» **Задание**:
Переведите на английский язык предложение из источника ниже: «Но довольно скоро выяснилось, что этому сценарию не суждено будет сбыться».

» **Источник**:
+ + + +

Коллизия противоположных национально-имперских интересов приобретала, таким образом, особую остроту, благодаря мировой экспансии двух абсолютно несогласуемых идеологий, представленных советской моделью и «американизмом». Обе идеологии приобрели библейский смысл. Здесь уместно заметить, что, следуя урокам Мюнхена и Пёрл-Харбора, вашингтонские политики выработали относительно стройную и мотивированно ясную картину нового, улучшенного международного порядка, равно как и путей, ведущих к его построению. Этот международный порядок в их представлении мог быть обеспечен с помощью американской монополии на атомные секреты и производство оружия массового уничтожения, вовлеченности США в мировую экономику и переустройства под их эгидой мировых экономических связей, щедрой, хотя и небескорыстной, поддержки Америкой восстановления Европы и остального мира. Но довольно скоро выяснилось, что этому сценарию не суждено будет сбыться.

+ + + +

» **Фрагмент набора данных**:
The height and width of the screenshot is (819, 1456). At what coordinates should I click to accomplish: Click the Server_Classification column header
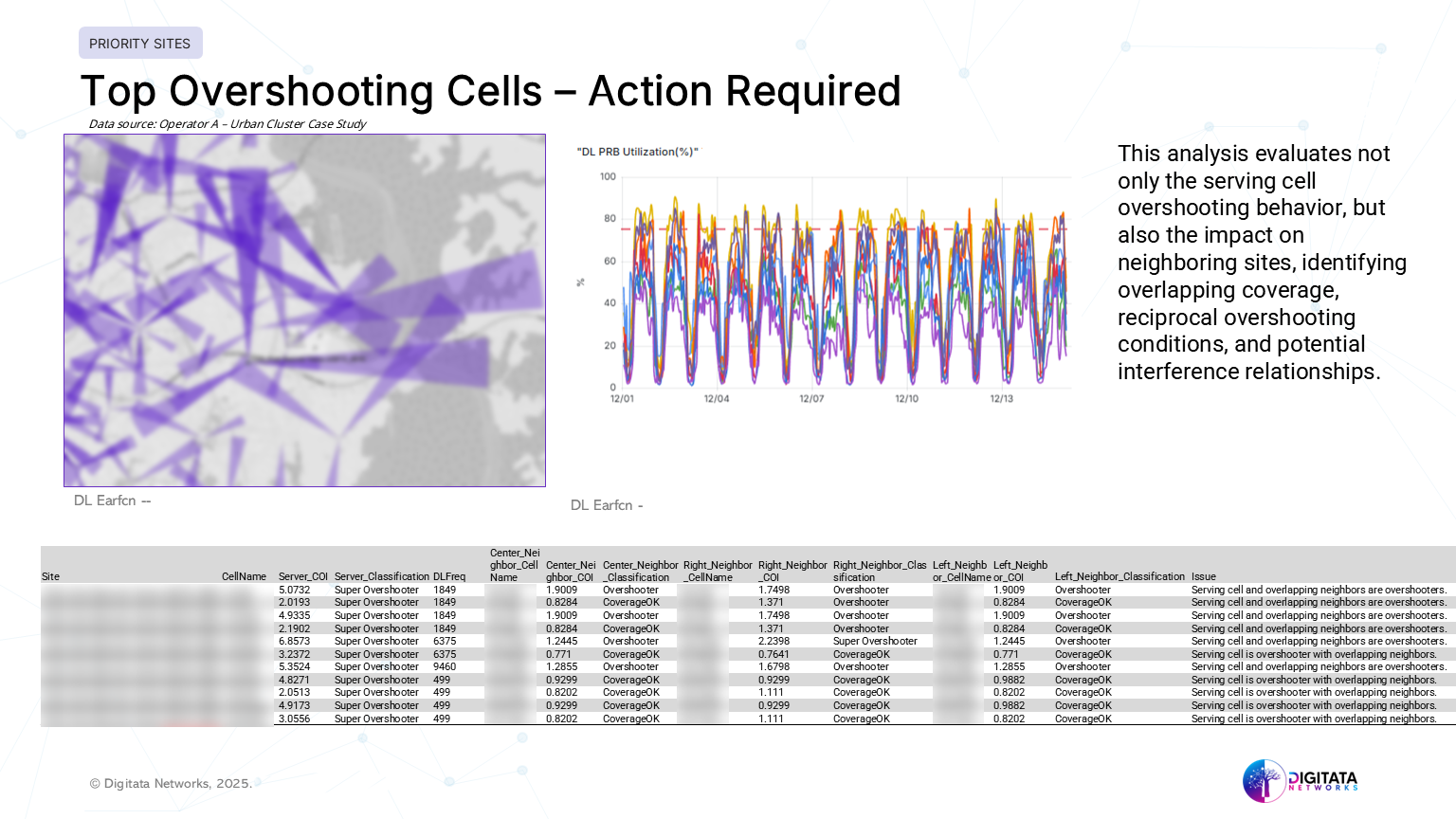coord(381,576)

+ + + +

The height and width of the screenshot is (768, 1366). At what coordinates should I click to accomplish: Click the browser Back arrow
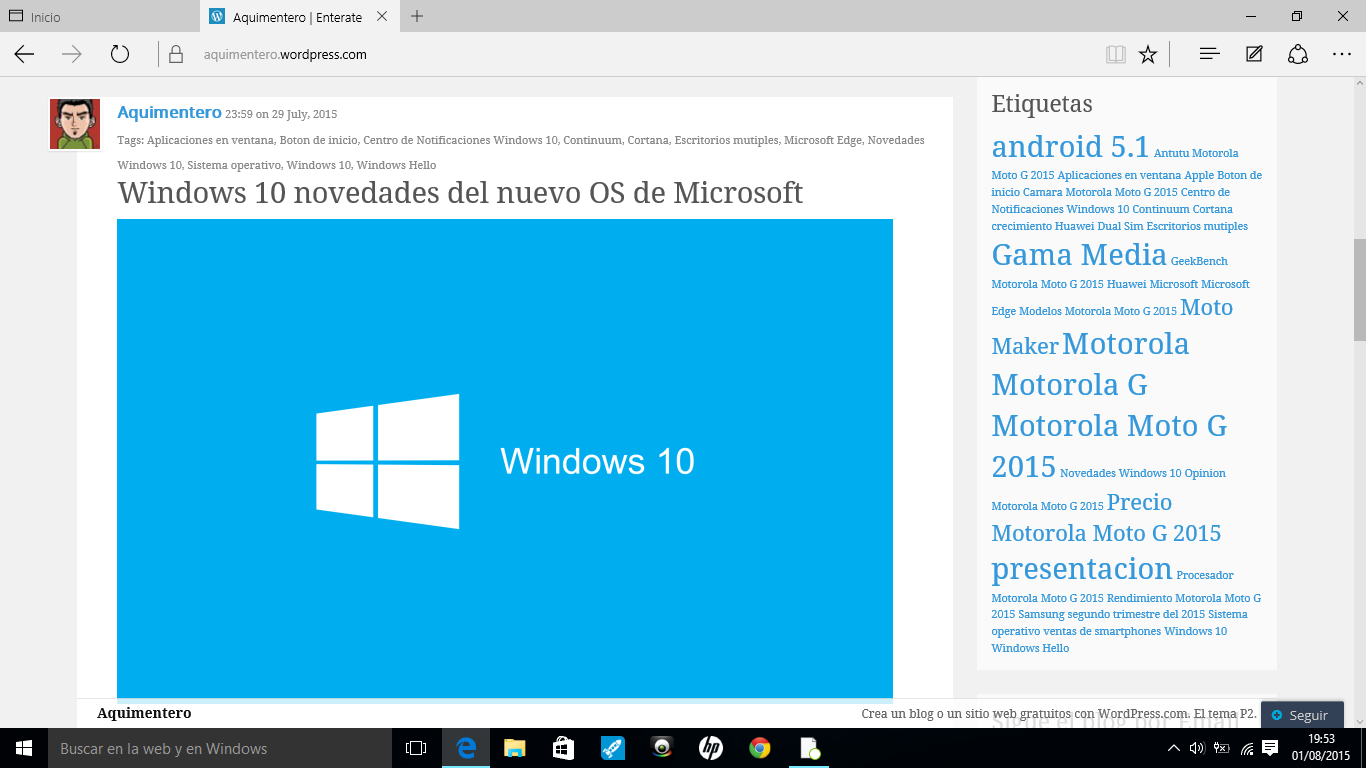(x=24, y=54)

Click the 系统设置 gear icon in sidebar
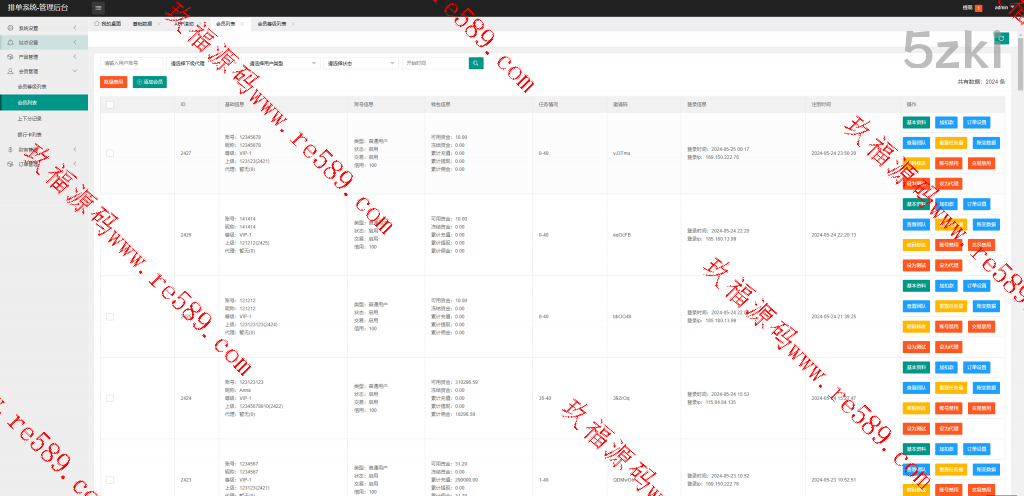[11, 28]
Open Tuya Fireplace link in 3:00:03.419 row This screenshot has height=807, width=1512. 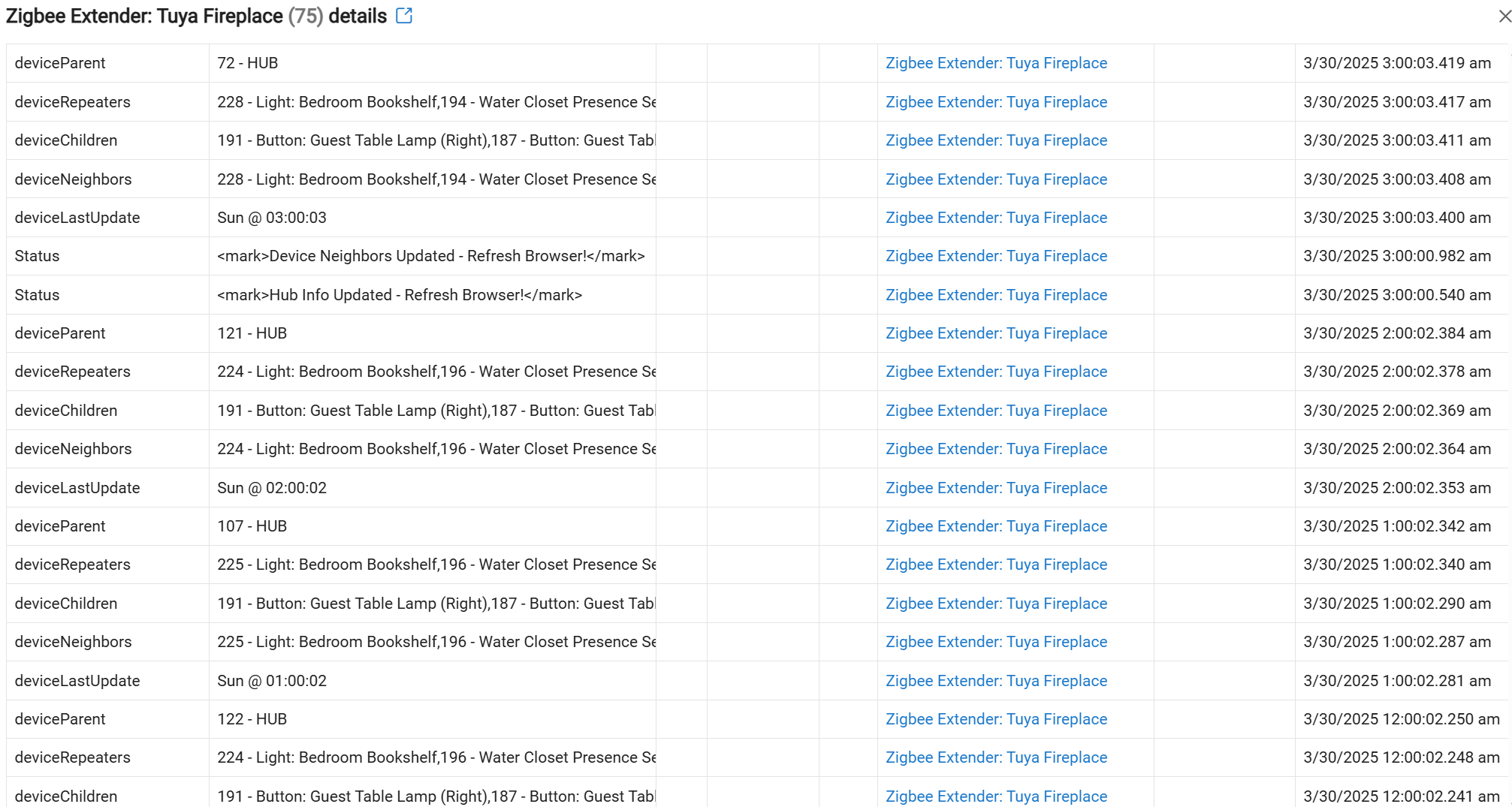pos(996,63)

+ + + +

» **Решение**:
But it fairly soon became clear that this scenario was not destined to come true.